Mitigation strategies should be shared proactively, including contingency plans for high-priority risks, such as alternative technical solutions or backup resources. By continuously monitoring risks and updating partners on both challenges and solutions, the CDMO demonstrates its commitment to transparency and shared problem-solving.

Ultimately, open, structured, and regular communication, anchored by data and clear action plans, enables biotech partners to make informed decisions, respond quickly to challenges, and maintain confidence in the project’s trajectory. Selecting a CDMO that brings end-to-end solutions from route scouting to manufacturing with cutting-edge R&D expertise and capacities is a game-changer.

What’s your approach to analytical method development and tech transfer when receiving incomplete or early-phase packages from biotechs ?
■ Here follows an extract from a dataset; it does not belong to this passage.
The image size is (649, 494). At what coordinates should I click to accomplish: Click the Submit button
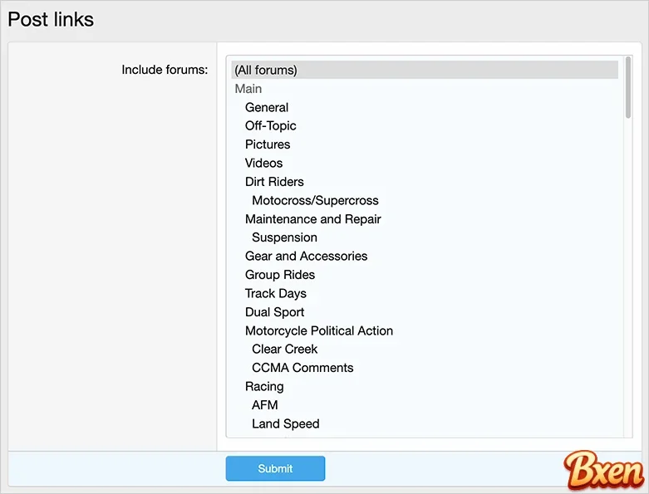(275, 468)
When partnering with small or medium-sized biotech or pharma companies, CDMOs often receive incomplete or early-phase technology transfer packages, which can present significant challenges for method development and tech transfer. A comprehensive package ideally includes:

• Detailed chemical process descriptions
• Release specifications for the molecule
• Analytical methods (developed and validated, if available)
• Reference standards
• Impurity profiles or initial assessments
• Safety data sheets (SDS)
• Process flow diagrams
• Batch records
• Stability data
• Regulatory filings or status
• Information on raw materials and critical process parameters

In practice, certain key elements may require further refinement. Common areas for development include ensuring completeness in analytical methods, establishing robust reference standards, thoroughly characterizing impurities and carryover, providing comprehensive safety data, and more detailed process descriptions.

For example, a biotech company might submit a preliminary HPLC method that could benefit from defined system suitability criteria, or a process description that would highlight more details on critical steps and impurity controls. In some cases, chemical processes may currently be optimized for lab-scale application and may need adaptation for safe and efficient scale-up. Additionally, some reagents may pose handling challenges in workshop environments, or initial project assessments may suggest the need for further economic feasibility analysis.
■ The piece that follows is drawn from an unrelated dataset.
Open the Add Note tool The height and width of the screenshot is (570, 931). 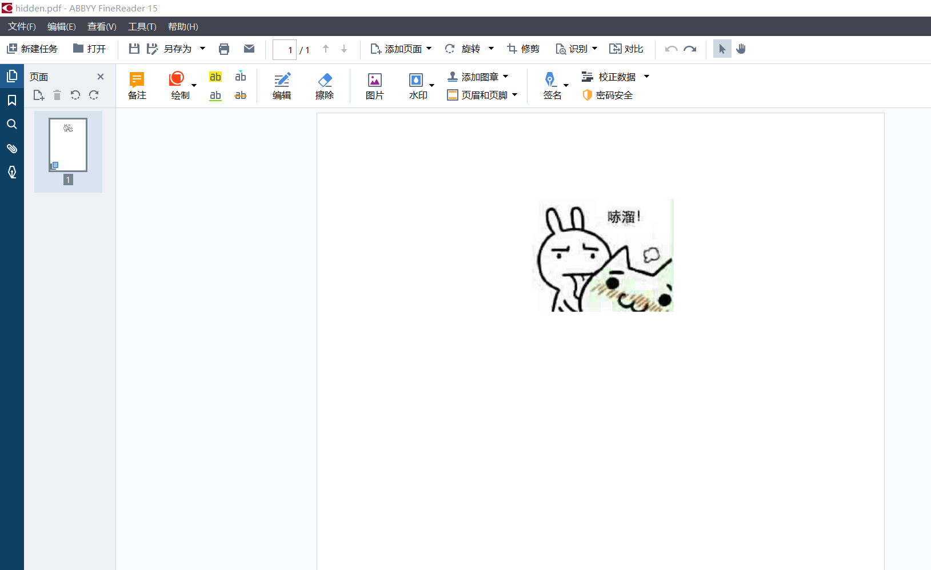point(137,86)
To mitigate the previous risks, our approach begins with a thorough gap assessment: we systematically review the package using a standardized checklist, then organize technical discussions with the client to clarify missing or ambiguous information. If analytical methods are incomplete, our team develops or optimizes them, ensuring phase-appropriate validation. When reference standards are unavailable, we propose sourcing or synthesizing suitable materials. For impurities, we conduct risk assessments and, if needed, design studies to identify, control them and follow their evolution over the process. Up to date ICH guidelines are also applied according to the stage of the development and stability studies are systematically proposed to allow prompt regulatory dossiers filing (IMPD, NDA or CTD).

Transparent communication and collaborative problem-solving are essential. By proactively identifying gaps and working closely with the client, often through regular meetings and shared documentation, we ensure the tech transfer proceeds efficiently, even when starting from an incomplete foundation. This flexible, solutions-oriented approach is critical to meeting aggressive timelines and regulatory expectations in early-phase projects.